Dr. Apple arrived at Motlow through nontraditional means, moving from a career as a military flight nurse to high-level education administrator. She leaves the college rated in the top 50 community colleges in the nation as ranked by Community College Week. Motlow State Community College also boasts a 92 percent placement rate and has 4,800 students on its four campuses.
While looking back on the achievements at Motlow under her leadership, Dr. Apple was quick to recognize many in McMinnville, and Noon Rotary in particular, who got behind the college despite the lean years of the recession.
“You stepped out of your comfort zone and pushed,” Dr. Apple said of several businesspeople who invested and helped raise money for improvements in areas like Mechatronics. The result of that investment during the recession is Warren County is leading the nation in Mechatronics.
“They (Mechatronics students) are courted for jobs from the moment they begin classes,” Dr. Apple pointed out, noting the community should continue to be on the cutting edge when it comes to figuring out what will be needed next. “We need to hear about what you need in business so we can take steps to fill those positions.”
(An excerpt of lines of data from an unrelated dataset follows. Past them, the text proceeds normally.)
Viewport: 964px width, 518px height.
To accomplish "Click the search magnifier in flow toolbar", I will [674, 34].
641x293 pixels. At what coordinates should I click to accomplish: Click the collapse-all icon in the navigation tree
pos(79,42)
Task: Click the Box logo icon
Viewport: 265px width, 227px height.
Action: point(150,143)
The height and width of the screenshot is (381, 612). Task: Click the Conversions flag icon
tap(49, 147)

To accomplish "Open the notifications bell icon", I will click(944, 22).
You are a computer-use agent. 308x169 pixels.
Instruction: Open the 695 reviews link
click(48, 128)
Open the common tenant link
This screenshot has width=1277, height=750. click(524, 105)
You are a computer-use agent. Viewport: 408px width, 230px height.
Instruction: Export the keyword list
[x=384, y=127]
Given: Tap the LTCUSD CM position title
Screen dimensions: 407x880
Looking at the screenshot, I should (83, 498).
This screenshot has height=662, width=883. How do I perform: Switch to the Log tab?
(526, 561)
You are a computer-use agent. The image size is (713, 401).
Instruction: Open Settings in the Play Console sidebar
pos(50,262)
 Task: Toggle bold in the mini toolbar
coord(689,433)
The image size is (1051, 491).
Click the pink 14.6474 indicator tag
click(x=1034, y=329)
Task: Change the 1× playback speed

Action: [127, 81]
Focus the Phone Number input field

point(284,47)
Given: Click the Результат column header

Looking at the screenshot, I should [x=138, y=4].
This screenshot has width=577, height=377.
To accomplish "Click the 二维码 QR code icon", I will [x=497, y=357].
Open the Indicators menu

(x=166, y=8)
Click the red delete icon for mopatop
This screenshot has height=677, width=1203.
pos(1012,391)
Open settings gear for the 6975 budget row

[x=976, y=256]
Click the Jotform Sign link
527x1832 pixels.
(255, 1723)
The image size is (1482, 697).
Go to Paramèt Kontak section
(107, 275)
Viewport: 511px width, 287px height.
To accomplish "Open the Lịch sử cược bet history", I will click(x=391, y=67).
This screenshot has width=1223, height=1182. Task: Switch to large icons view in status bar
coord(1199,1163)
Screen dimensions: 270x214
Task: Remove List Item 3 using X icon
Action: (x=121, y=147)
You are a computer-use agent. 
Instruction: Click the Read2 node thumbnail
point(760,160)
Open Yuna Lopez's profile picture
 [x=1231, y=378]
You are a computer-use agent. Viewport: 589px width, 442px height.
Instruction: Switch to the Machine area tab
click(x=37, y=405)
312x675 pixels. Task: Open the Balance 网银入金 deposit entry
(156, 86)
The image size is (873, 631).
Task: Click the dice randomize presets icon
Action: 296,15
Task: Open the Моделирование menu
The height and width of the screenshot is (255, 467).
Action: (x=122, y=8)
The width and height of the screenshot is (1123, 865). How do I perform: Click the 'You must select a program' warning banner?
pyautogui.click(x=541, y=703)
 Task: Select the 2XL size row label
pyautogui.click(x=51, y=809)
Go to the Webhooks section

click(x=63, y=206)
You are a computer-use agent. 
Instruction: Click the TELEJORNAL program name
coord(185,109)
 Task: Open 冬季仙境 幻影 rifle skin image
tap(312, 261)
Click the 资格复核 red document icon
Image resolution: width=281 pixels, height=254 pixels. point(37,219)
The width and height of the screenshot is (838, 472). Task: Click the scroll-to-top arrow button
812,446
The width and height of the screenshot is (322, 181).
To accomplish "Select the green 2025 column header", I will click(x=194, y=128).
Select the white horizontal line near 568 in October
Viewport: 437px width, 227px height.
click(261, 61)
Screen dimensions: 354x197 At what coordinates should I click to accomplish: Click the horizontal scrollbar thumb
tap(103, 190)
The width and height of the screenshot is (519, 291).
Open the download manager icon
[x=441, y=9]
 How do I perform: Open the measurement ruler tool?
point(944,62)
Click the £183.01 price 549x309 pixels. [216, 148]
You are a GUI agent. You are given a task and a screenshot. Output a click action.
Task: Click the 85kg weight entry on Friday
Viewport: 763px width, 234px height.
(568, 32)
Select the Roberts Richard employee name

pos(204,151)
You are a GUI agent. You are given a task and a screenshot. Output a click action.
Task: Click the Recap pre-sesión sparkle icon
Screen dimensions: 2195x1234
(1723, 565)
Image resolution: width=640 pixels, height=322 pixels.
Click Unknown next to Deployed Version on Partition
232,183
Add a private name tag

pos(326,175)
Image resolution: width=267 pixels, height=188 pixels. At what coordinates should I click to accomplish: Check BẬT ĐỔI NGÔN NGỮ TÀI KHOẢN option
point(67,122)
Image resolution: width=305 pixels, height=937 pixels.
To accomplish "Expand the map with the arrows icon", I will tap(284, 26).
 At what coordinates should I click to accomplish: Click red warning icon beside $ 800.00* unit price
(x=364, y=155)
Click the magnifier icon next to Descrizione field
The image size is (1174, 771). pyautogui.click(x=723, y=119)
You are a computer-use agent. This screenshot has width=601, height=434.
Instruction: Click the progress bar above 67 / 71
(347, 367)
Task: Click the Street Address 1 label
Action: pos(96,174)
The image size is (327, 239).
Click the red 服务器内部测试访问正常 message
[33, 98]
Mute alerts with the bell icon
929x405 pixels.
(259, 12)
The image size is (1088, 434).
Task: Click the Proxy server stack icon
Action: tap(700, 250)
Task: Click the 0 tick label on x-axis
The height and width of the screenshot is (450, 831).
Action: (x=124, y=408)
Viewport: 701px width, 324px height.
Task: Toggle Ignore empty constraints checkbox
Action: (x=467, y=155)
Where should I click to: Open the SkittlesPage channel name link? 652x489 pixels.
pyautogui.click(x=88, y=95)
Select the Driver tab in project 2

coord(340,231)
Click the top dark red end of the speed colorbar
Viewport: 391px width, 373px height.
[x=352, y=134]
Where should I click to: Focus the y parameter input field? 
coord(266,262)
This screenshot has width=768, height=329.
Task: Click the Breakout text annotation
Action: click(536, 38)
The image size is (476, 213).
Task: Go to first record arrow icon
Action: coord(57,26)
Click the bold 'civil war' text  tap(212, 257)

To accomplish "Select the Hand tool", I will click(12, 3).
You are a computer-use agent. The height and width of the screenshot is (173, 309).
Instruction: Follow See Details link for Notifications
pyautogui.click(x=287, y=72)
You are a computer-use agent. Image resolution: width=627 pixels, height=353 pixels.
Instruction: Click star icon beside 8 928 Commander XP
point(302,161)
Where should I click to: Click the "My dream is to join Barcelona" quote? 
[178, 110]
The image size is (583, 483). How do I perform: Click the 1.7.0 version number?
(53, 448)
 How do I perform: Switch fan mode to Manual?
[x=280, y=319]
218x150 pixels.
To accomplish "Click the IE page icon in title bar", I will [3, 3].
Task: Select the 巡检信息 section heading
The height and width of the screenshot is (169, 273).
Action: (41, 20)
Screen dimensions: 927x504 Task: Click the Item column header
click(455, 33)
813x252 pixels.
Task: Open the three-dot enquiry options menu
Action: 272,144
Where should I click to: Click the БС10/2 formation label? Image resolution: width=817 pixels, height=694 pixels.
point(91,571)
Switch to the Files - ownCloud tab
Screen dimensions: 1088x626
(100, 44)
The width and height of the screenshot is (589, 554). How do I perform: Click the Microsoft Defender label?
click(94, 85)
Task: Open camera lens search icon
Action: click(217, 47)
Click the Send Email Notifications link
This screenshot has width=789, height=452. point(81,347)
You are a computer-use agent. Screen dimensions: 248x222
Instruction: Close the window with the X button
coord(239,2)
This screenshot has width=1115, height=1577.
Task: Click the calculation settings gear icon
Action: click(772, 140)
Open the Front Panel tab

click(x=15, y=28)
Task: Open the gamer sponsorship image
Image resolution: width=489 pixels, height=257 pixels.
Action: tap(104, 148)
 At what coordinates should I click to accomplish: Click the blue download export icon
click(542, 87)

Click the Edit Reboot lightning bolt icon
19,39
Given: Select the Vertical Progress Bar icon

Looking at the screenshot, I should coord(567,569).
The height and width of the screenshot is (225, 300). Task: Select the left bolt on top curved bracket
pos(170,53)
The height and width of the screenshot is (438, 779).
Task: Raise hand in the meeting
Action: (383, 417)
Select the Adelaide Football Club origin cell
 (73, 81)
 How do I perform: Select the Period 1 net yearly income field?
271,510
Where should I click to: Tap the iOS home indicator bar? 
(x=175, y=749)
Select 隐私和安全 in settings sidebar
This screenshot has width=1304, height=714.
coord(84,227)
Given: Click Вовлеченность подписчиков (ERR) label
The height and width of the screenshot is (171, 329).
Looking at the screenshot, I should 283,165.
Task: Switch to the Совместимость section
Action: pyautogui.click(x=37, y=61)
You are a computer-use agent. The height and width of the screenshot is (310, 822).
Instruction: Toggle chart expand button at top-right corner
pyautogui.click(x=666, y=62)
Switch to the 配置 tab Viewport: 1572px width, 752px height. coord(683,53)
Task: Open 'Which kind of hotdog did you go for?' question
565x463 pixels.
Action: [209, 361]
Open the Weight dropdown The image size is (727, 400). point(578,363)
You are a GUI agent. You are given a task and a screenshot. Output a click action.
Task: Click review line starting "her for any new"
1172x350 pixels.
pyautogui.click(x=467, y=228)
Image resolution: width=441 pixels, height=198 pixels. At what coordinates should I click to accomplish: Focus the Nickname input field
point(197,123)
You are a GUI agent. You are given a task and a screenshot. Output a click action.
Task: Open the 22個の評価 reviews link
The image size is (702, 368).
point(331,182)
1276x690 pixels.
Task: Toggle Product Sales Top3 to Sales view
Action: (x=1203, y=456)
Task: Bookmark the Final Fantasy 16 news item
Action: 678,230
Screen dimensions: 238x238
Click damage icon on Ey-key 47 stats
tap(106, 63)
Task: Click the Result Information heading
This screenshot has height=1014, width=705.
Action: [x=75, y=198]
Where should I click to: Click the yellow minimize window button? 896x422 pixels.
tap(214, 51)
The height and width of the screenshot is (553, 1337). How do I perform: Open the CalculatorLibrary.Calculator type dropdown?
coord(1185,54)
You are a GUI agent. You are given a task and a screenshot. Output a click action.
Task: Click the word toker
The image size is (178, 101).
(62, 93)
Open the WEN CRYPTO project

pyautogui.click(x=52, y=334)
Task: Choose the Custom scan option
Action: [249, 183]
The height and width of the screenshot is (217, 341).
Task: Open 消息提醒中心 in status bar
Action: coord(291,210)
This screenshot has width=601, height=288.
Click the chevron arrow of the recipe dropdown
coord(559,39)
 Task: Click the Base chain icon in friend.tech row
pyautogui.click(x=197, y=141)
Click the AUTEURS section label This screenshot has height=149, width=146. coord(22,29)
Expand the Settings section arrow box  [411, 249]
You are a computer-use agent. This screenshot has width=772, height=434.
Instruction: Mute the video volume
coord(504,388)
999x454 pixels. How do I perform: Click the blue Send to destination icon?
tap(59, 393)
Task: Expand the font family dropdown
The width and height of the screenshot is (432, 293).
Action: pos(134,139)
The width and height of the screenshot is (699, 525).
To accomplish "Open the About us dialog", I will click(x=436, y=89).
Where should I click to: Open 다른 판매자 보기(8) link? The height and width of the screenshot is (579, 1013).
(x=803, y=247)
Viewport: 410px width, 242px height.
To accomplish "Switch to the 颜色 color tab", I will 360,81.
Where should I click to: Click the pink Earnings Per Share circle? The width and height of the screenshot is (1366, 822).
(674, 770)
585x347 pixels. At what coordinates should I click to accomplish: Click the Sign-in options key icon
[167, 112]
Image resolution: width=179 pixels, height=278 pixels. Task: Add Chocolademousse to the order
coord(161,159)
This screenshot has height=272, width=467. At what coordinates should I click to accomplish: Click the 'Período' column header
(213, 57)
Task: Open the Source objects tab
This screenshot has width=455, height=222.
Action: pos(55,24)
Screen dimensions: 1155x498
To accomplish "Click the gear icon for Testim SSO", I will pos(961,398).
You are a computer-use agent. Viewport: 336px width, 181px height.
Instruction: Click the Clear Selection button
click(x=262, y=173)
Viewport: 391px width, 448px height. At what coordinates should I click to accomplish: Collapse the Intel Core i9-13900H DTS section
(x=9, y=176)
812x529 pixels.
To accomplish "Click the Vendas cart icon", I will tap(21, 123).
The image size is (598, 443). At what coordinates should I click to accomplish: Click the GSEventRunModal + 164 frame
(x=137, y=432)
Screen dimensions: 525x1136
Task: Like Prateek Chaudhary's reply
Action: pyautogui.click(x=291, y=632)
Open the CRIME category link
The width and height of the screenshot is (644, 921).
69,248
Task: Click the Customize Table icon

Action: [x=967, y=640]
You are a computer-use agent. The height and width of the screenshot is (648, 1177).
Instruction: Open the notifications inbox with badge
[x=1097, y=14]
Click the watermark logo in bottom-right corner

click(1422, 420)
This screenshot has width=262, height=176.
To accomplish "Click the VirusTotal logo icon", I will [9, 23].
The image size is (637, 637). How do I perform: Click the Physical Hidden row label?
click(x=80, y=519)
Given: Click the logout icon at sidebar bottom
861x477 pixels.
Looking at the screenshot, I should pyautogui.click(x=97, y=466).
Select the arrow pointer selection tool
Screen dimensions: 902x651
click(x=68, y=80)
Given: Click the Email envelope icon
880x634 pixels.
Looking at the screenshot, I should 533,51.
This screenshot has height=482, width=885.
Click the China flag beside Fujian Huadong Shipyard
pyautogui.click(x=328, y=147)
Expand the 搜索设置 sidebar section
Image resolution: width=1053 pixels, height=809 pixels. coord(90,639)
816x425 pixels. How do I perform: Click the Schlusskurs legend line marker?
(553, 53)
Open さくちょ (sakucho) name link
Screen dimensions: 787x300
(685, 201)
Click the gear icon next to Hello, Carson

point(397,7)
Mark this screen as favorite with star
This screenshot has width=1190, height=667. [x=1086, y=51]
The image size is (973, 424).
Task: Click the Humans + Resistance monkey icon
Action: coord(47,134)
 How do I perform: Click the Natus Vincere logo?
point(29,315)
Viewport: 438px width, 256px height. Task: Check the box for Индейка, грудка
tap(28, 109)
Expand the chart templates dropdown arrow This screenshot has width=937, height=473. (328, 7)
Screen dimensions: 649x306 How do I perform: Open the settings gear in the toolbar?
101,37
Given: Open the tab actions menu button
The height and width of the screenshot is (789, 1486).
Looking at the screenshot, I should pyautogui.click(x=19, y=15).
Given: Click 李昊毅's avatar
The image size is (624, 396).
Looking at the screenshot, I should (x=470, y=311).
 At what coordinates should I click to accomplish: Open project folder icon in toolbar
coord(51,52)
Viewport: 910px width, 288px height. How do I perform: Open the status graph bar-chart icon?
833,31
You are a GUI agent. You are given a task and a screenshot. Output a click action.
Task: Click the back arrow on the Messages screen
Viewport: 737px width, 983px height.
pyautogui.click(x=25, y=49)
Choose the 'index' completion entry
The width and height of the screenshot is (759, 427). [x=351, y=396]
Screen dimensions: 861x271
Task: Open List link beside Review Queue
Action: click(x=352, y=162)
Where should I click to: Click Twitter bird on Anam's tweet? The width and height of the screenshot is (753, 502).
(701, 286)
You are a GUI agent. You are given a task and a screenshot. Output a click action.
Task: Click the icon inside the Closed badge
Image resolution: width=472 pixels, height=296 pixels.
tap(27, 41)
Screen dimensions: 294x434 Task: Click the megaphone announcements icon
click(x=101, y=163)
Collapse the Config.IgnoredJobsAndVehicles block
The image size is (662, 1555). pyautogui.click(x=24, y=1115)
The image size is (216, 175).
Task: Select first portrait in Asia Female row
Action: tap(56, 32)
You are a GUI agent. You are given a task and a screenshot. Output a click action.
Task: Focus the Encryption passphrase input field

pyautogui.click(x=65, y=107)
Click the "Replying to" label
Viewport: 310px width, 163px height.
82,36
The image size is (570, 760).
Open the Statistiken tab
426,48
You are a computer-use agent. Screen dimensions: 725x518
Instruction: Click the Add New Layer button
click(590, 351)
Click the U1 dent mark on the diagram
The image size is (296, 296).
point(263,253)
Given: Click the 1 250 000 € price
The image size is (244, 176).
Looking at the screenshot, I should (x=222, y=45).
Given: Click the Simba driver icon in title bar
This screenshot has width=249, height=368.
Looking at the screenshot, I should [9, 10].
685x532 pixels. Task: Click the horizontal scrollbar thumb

Dr. Apple said Tennessee Promise will likely mean a surge in new students at colleges across the state. Tennessee Promise offers two years of tuition-free college education for high school graduates. She said the latest numbers indicate there are 37,000 applications through Tennessee Promise. However, despite the numbers heading to college, Dr. Apple said there will still be issues.
“One of the problems I see is many students haven’t thought about a career,” Dr. Apple noted, adding students who have a vision of where they want to be after college have an advantage since businesses are wanting graduates who are already trained to do specific jobs. “Businesses can’t afford to completely train new employees now. They want them ready when they are hired and need minimal on-the-day training.”
Dr. Apple said the insurgence of college freshmen will also press community college for space, meaning classes will have to expand outside the 9 a.m. to 2 p.m. desired zone that most college students want.